§ **GIVEN DATA**:
------------------------------------------------

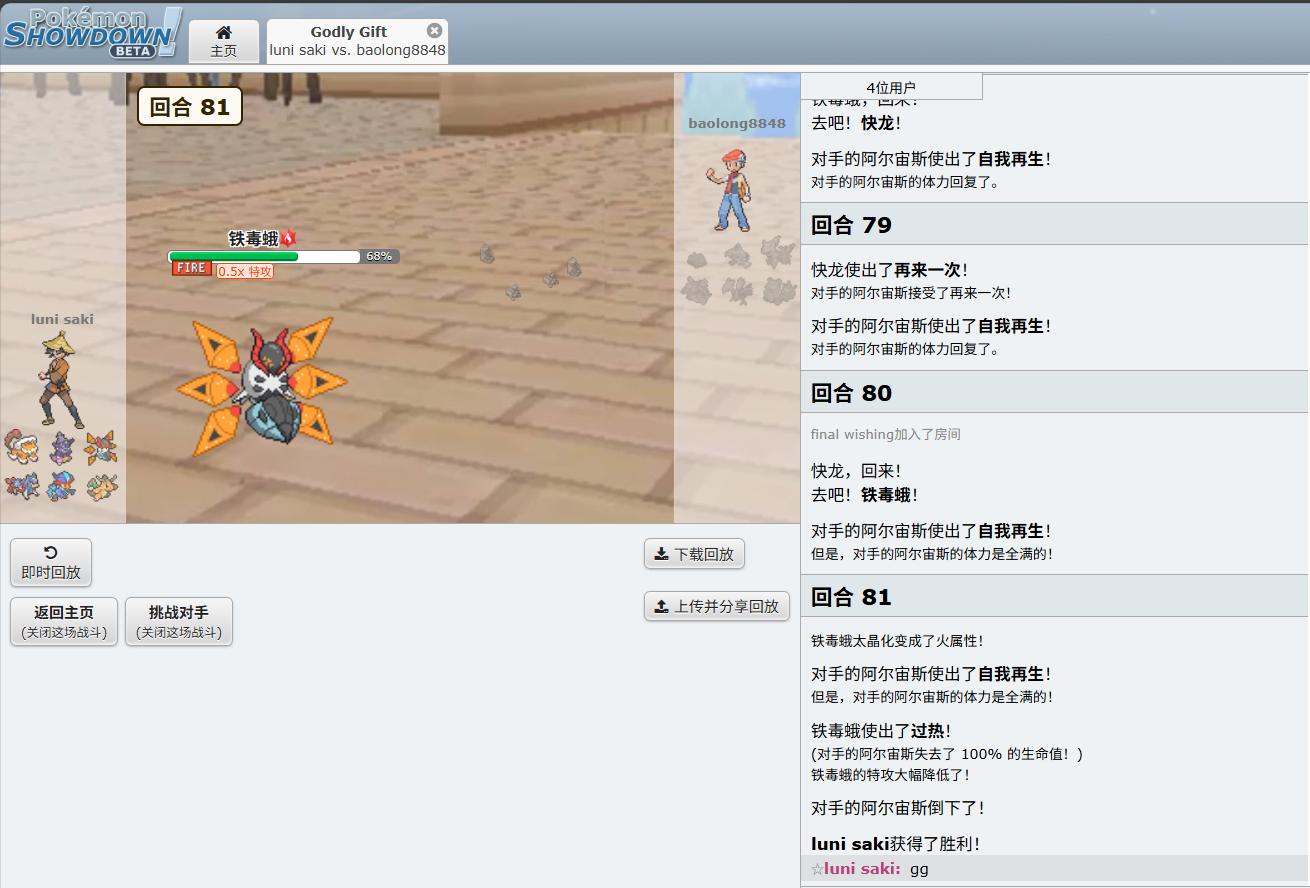Screen dimensions: 1310x888
Task: Click the Dragonite icon in luni saki's team
Action: coord(101,487)
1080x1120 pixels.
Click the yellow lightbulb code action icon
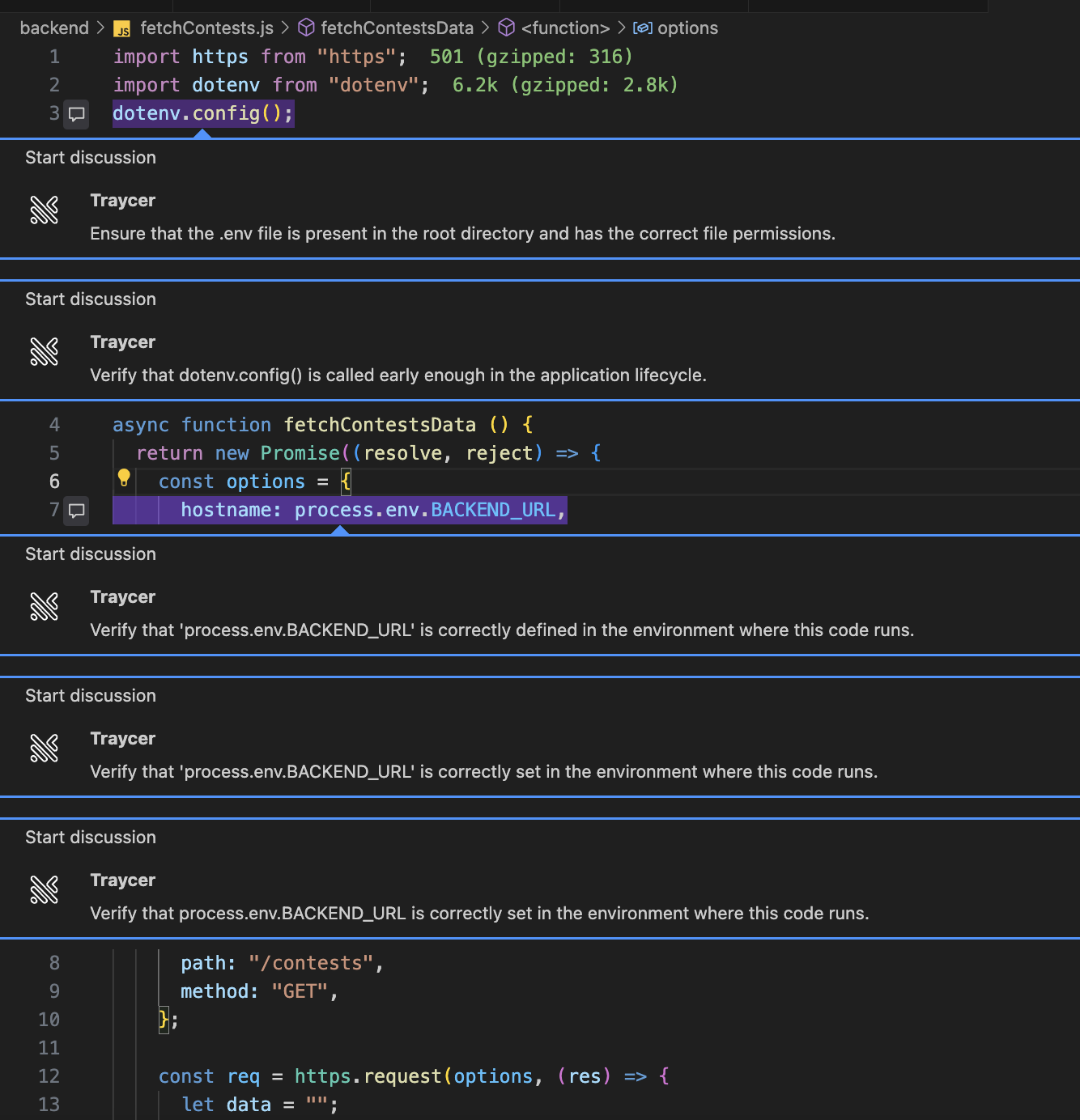point(124,478)
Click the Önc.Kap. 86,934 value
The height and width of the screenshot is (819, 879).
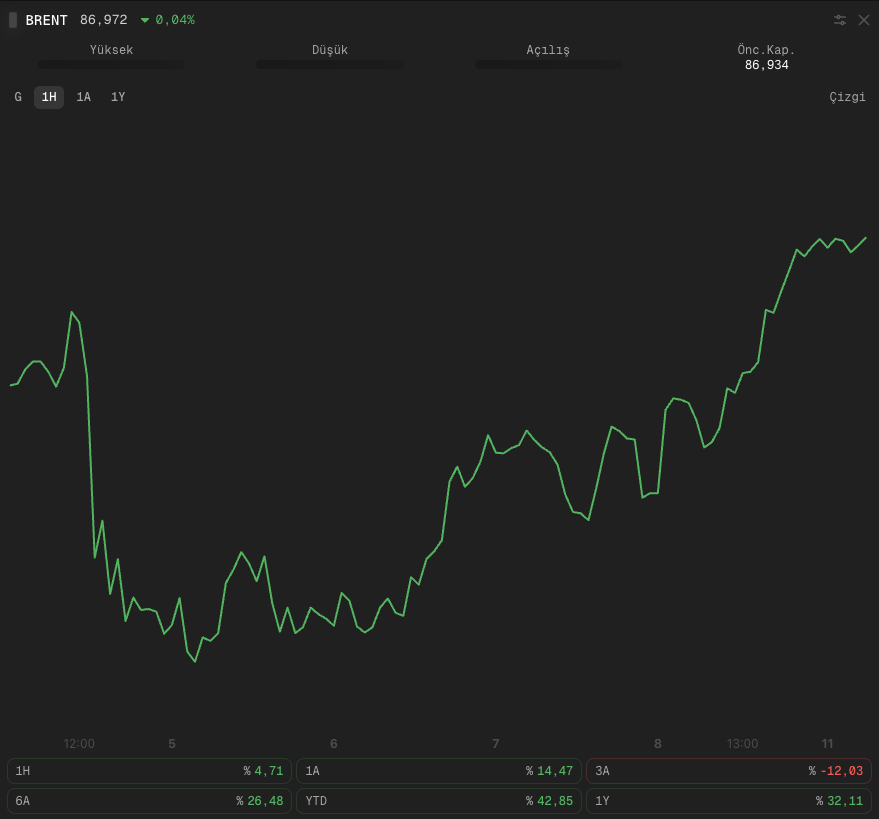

------------------------------------------------

§ **WHAT NEEDS TO BE DONE**: Please give again only the lines from the one containing "1080x1120 pixels." through the last line of the entries above, exactly as they stand and without pictures.

§ **SOLUTION**:
1080x1120 pixels.
Click the yellow lightbulb code action icon
point(124,478)
Click the Önc.Kap. 86,934 value
The height and width of the screenshot is (819, 879).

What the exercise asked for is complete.